EUinor flung herself on her sister's neck, sobbing violently.—"Yes, we shall regret you are not with us, Ellinor; but you will also soon grow tired of the world; it is a sad place—it is a wicked place—it is full of snares and pitfalls. In our walk to-day lies our destruction for to-morrow! You will find this soon, Ellinor! And you, and my father, and Walter, too, shall join us! Hark! the clock strikes! By this time to-morrow night, what triumph!—or to me at least (sinking her voice into a whisper, that thrilled through the very bones of her listeners) what peace!"
Happily for all parties, this distressing scene was here interrupted. Lester entered the room with the heavy step into which his once elastic and cheerful tread had subsided.
"Ha, Walter!" said he, irresolutely glancing over the group; but Madeline had already sprang from her seat.
"You have seen him!—you have seen him! And how does he—how does he look? But that I know; I know his brave heart does not sink. And what message does he send to me? And—and—tell me all, my father: quick, quick!"
"Dear, miserable child!—and miserable old man!" muttered Lester, folding her in his arms; "but we ought to take courage and comfort from him, Madeline. A hero, on the eve of battle, could not be more firm—even more cheerful. He smiled often—his old smile; and he only left tears and anxiety to us. But of you, Madeline, we spoke mostly: he would scarcely let me say a word on any thing else. Oh, what a kind heart!—what a noble spirit! And perhaps a chance tomorrow may quench both. But, God! be just, and let the avenging lightning fall on the real criminal, and not blast the innocent man!"
"Amen!" said Madeline deeply.
"Amen!" repeated Walter, laying his hand on his heart.

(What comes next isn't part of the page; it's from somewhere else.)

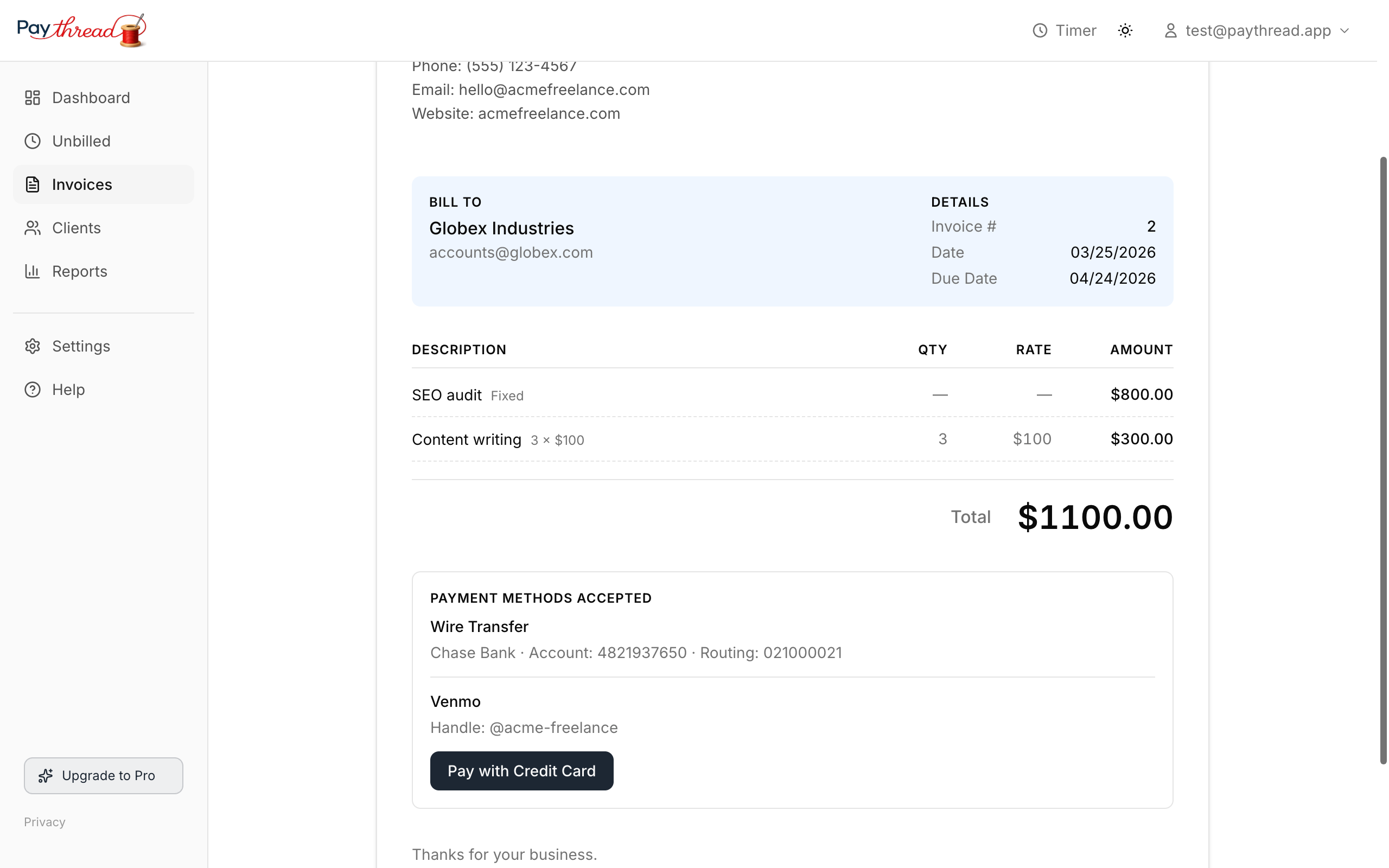Click the Timer clock icon in header
This screenshot has height=868, width=1389.
(1040, 30)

"Let us pray!" exclaimed Lester, animated by a sudden impulse, and falling on his knees. The whole group followed his example; and Lester, in a trembling and impassioned voice, poured forth an extempore prayer, that Justice might fall only where it was due. Never did that majestic and pausing Moon, which filled that lowly room as with the presence of a spirit, witness a more impressive adjuration, or an audience more absorbed and rapt. Full streamed its holy rays upon the now snowy locks and upward countenance of Lester, making his venerable person more striking from the contrast it afforded to the dark and sunburnt cheek—the energetic features, and chivalric and earnest head of the young man beside him. Just in the shadow, the raven locks of Ellinor were bowed over her clasped hands,—nothing of her face visible; the graceful neck and heaving breast alone distinguished from the shadow;—and, hushed in a death-like and solemn repose, the parted lips moving inaudibly; the eye fixed on vacancy; the wan transparent hands, crossed upon her bosom; the light shone with a more softened and tender ray upon the faded but all-angelic form and countenance of her, for whom Heaven was already preparing its eternal recompense for the ills of Earth!